Sometimes I forgot a usage, for example how to create a .xls file, so I want to search if in the scripts there is a line about how to do it.
What I am doing is to convert all the .py files into .txt, and combine all txt files together. Then I use Word to open this aggregated .txt file and find.
What’s the better way to search specific lines in own written codes?
**converting .py to .txt:
folder = "C:\\Python27\\"
for a in os.listdir(folder):
root, ext = os.path.splitext(a)
if ext == ".py":
os.rename(folder + a, folder + root + ".txt")
**putting all .txt together:
base_folder = "C:\\TXTs\\"
all_files = []
for each in os.listdir(base_folder):
if each.endswith('.txt'):
kk = os.path.join(base_folder, each)
all_files.append(kk)
with open(base_folder + " final.txt", 'w') as outfile:
for fname in all_files:
with open(fname) as infile:
for line in infile:
outfile.write(line)

Keep all of your code in a single directory tree, e.g. code.
If your operating system doesn't have a decent search tool like grep, install "the silver searcher". (You will also need a decent terminal emulator.)
For example (I'm using FreeBSD here), I tend to keep all my source code under src/. If I want to know in which scripts I use xls files, I type:
ag xls src/
Which retuns:
src/progs/uren/project-uren.py
24: print("Usage: {} urenbriefjesNNNN.xlsm project".format(binary),
This tells me to look at line 24 of the file src/progs/uren/project-uren.py.
If I e.g. search for Counter:
ag Counter src/
I get multiple hits:
src/scripts/public/csv2tbl.py
13:from collections import Counter
45: letters, sep = Counter(), Counter()
src/scripts/public/dvd2webm.py
15:from collections import Counter
94: rv = Counter(re.findall('crop=(\d+:\d+:\d+:\d+)', proc.stderr))
src/scripts/public/scripts-tests.py
14:from collections import Counter
26: v = Counter(rndcaps(100000)).values()

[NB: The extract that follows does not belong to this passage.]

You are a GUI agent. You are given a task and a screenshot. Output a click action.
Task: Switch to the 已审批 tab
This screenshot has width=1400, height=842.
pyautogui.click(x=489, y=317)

You can install rStudio, an open source IDE for the r language. In the Edit menu there is a Find in File... feature you can use just like find and replace in a word document. It will go through files in the directory you point it to...I have not yet had problems searching scripts as they are, untransformed to txt. It will search for terms or regex expressions....it is pretty useful!
As is R!

cat *.py | grep xls if you're on Linux.
Otherwise it may be helpful to keep some sort of README file with your python scripts. I, personally, prefer Markdown:
## Scripts
They do stuff
### Script A
Does stuff A, call `script_a.py -h` for more info
### Script B
Does stuff B, call `script_b.py -h` for more info
It compiles to this:
Scripts
They do stuff
Script A
Does stuff A, call script_a.py -h for more info
Script B
Does stuff B, call script_b.py -h for more info
It takes basically no time to write and Markdown can be easily used on sites such as SO, Github, Reddit and others. This very answer, in fact, is written in Markdown. But if you can't be bothered with Markdown, a simple README.txt is still much better than nothing.

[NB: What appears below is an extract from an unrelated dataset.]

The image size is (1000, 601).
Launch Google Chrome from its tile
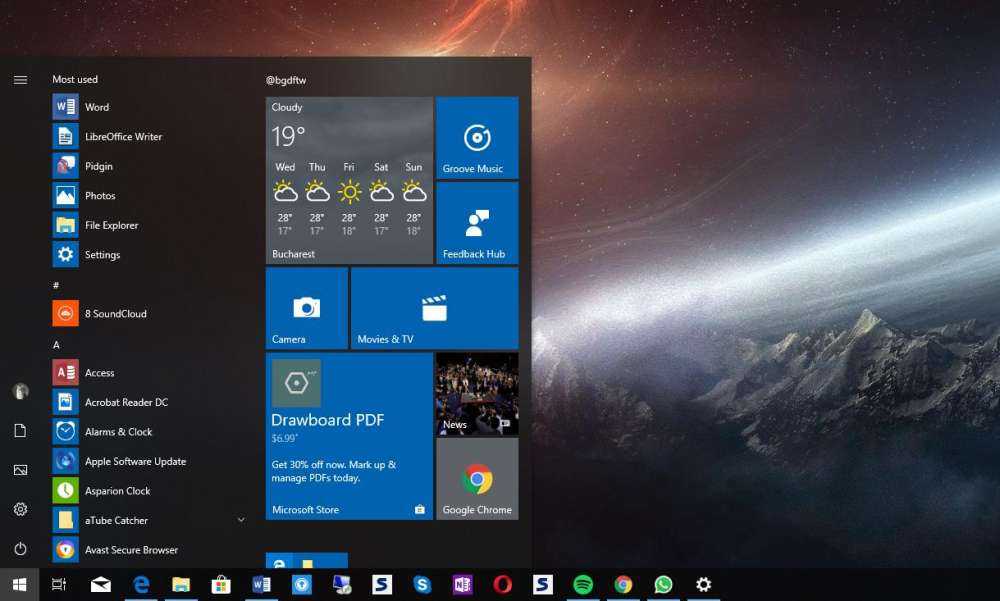[477, 478]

The technical term for what you're trying to do is a "full text file search". Googling this together with your operating system name will give you many methods. Here is one for Windows: https://www.howtogeek.com/99406/how-to-search-for-text-inside-of-any-file-using-windows-search/.
If you're on MacOS I recommend looking into BASH command line syntax to do a bit more complex automation tasks (although what you need is also perfectly covered in Spotlight search). On Windows 10 you could check out the new Linux Subsystem that gives you the same syntax [1]. Composing small commands together using pipes and xargs in command line is a very powerful automation tool. For what you're asking I still think a full text search is the most straightforward solution, but since you're already into programming I thought I bring this up.
To demonstrate, the task you describe would be something like
find . -name "*.py" | xargs -I {} grep -H "xls" {}
This would search your working directory (and all subdirectories) for python files (using . as its first argument to find, which refers to the directory you're currently in, shown by pwd), and then search each of those python files for the string "xls". xargs takes all lines from standard input (which the pipe | gets from the last command) and converts them into command line parameters. grep -H searches files for the specified string and prints the occurrences together with the file name.
[1] I'm assuming you're not on Linux already since you like to use MS Office.

Related

How to concatenate sequences in the same multiFASTA files and then print result to a new FASTA file?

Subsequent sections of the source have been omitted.